RElbers / info-nce-pytorch

PyTorch implementation of the InfoNCE loss for self-supervised learning.
MIT License
470 stars 39 forks source link

Questions about codes for negative key is None #13

Closed Yuntian9708 closed 1 year ago

Yuntian9708 commented 1 year ago

I have a question about codes for negative key =None:

If negative key is None, then Negative keys are implicitly off-diagonal positive keys.

Cosine between all combinations

logits = query @ transpose(positive_key)

# Positive keys are the entries on the diagonal
labels = torch.arange(len(query), device=query.device)

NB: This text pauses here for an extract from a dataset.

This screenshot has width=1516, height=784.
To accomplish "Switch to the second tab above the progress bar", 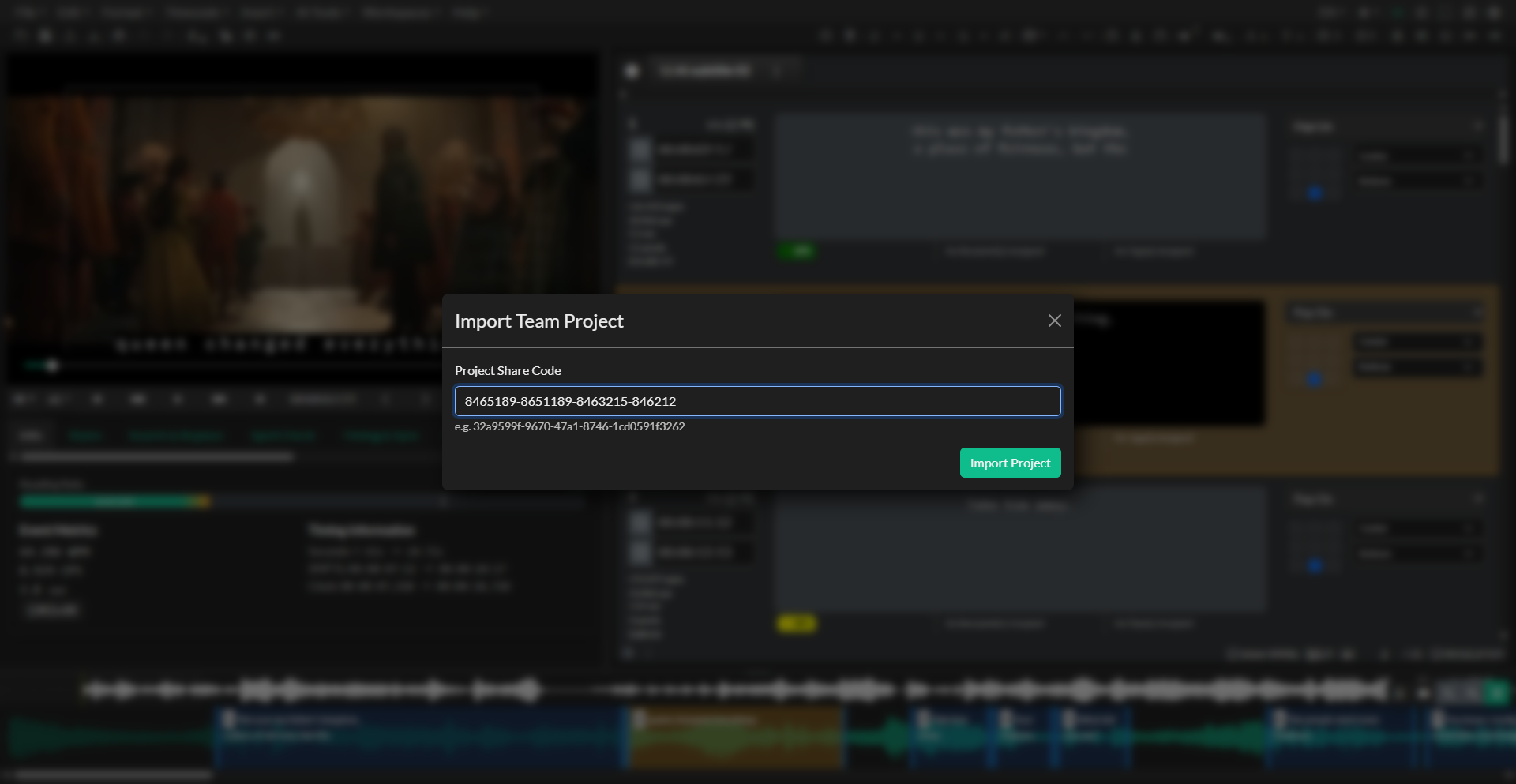I will point(87,435).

why labels are torch.arrange(len(query)? for example: 0,1,2,3,4,5...I think labels for query-postive key should be torch.ones(len(query))

Yuntian9708 commented 1 year ago

I also think when computing positive logits, the length of the positive key and query can be different, according to the infonce loss pseudocode from MoCo, we can rewrite code"positive_logit = torch.sum(query * positive_key, dim=1, keepdim=True)" as "positive_logit = torch.mm(query, positive_key.transpose(0, 1))". for example, in my task, query size is (64, 320) and positive key size is (24,320), negative key size is (100, 320), I also run this loss successfully. Hope I didn't make mistakes.

RElbers commented 1 year ago

Hi. If there is no negative_key, then the logits are the matrix multiplication query @ transpose(positive_key). We want to increase the values on the diagonal (the positive logits) and decrease the other values (the negative logits). You can treat it as a classification problem where the label for the 1st sample is 1, for the 2nd is 2, for the 3rd is 3 etc. That is why the labels is arange(len(query)) if there are no negative keys.

The code checks the number of samples of the query and positives and raises an error if len(query) != len(positive_key). I'm just quickly looking at the code for MoCo and it looks like it also requires the query and positive_keys have the same shape (both NxC: https://github.com/facebookresearch/moco/blob/5a429c00bb6d4efdf511bf31b6f01e064bf929ab/moco/builder.py#L157C1-L157C63). For the negative_keys the size does not matter.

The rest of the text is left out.